## How to complete this task
Carry on the passage below about crayfish that bluff with their claws, starting after its final sentence.

## Given text

▼▼▼

I could do that abstract painting.

I could take that guy.

Self-deception like this seems very human. Now, thanks to a recent study led by an Arizona State University biologist, for the first time we know that it happens in the animal kingdom, too.

Crayfish are some of the most aggressive creatures on earth. They fight with big claws capable of doing real damage. But sometimes there’s not much muscle under the bravado.

“What males are doing is making as little crappy muscle as possible, which is energetically saving,” said Michael Angilletta, a biology professor in the School of Life Sciences.

It’s like buying designer knockoffs. You save a lot of money, and most people can't tell the difference. In the case of crayfish, you make a big claw without much muscle, and you put crappy muscle — that is, little tiny muscles — on it to boot. Everyone sees you wave your big claw and they presume that you’re a powerful crayfish.

Video by Ken Fagan/ASU Now

“Since they signal to each other before fighting, this is a way they can convince someone to back down without fighting,” Angilletta said. “Importantly, this only works if there’s enough crayfish out there that have big claws that are actually strong. If you accidentally fight one of those and call a bluff, you’re going to lose a claw.”

In the crayfish world, losing a claw is a disaster: It takes up to two years for a claw to regenerate. In the meantime, no one is mating with anyone who has a puny claw.

▲▲▲

## Entries provided
▼▼▼

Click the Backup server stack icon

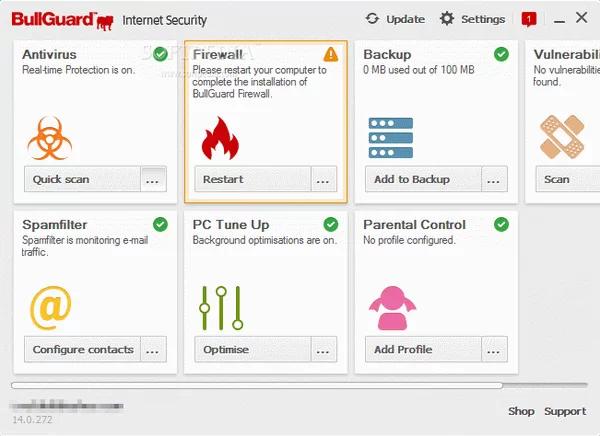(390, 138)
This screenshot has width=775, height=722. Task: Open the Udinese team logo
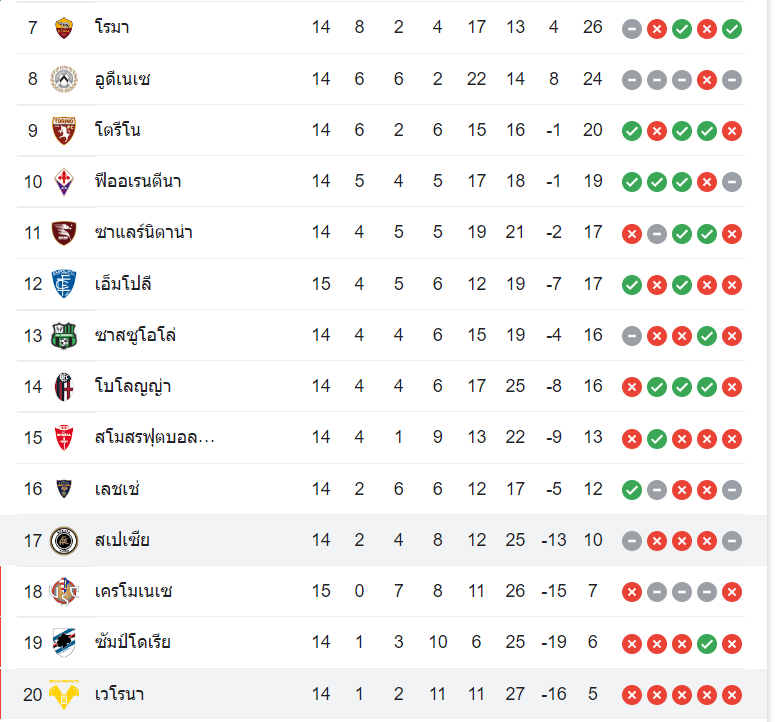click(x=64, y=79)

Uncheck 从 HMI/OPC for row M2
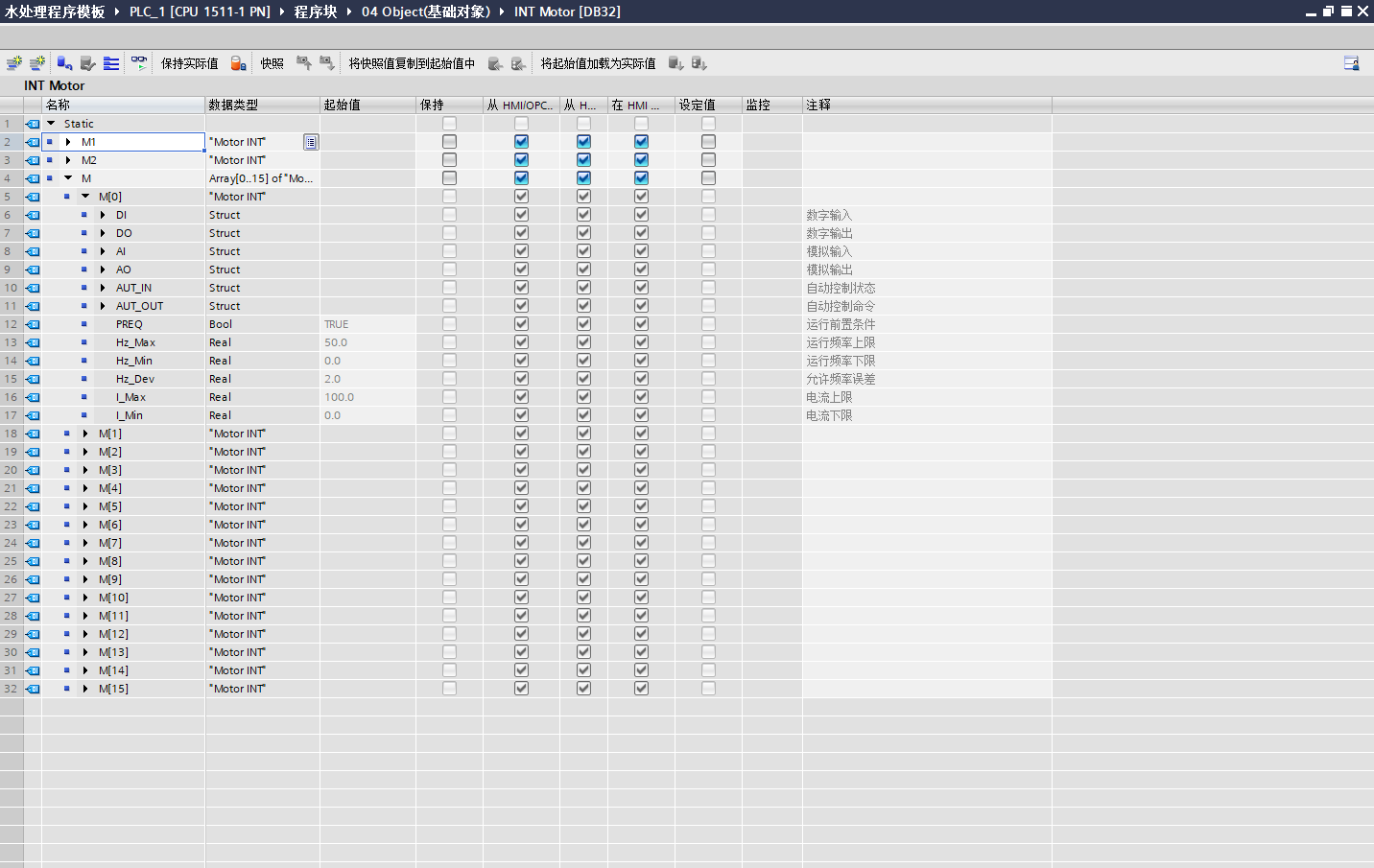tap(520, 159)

▲▲▲

## Answer for the task
Angilletta and his co-authors have been studying self-deception in crayfish for about 10 years. In 2006 they accidentally discovered that many crayfish with big claws were quite weak. There was about a tenfold variation.

“You would go, ‘Oh, this (pinch) is going to hurt,’ but it doesn’t hurt at all,” Angilletta said. "The question is are they not trying, or are they really not strong? And it’s repeatable from day after day with the same individuals.”

They combined mathematical modeling with an experiment to show that crayfish meet the criteria for self-deception. This approach opens up the possibility of studying self-deception in nonhuman animals, without being able to talk to them. They used 97 adult males, staging fights between 20 select crayfish and 77 opponents.

“How do we know what a crayfish would do if it knows whether it’s weak or it’s strong?” Angilletta asked. “If it knows that (it has a weak claw), it should actually be less aggressive.”

It might escalate up to the point of a fight, and then run away. The probability that a crayfish engaged in a fight depended on two factors: the relative size of its claws and the expected difference in force. How do they know how strong (or not) they are? Crayfish use claws to deter predators, defend territory and capture prey. They have a pretty good idea of how strong their own claws are. They’re also skilled at assessing their size versus an opponent’s. They can even recognize previous opponents.

So natural selection has given them an ability to detect size and identity. Given that they have those abilities, it naturally follows that they have an ability to gauge strength when knowing it will improve decisions.

“In our population of crayfish, deceptive signalers largely ignored their own strength when escalating or evading aggression,” Angilletta said. “If this benefit of heightened aggression outweighs any long-term cost, natural selection should favor individuals who escalate aggression through self-deception.”

In other words, they buy into their own bluff. Angilletta teaches a biology course on human behavior called "Why people steal, cheat, and lie," which explores the ecological and evolutionary causes of selfishness and cooperation in human societies.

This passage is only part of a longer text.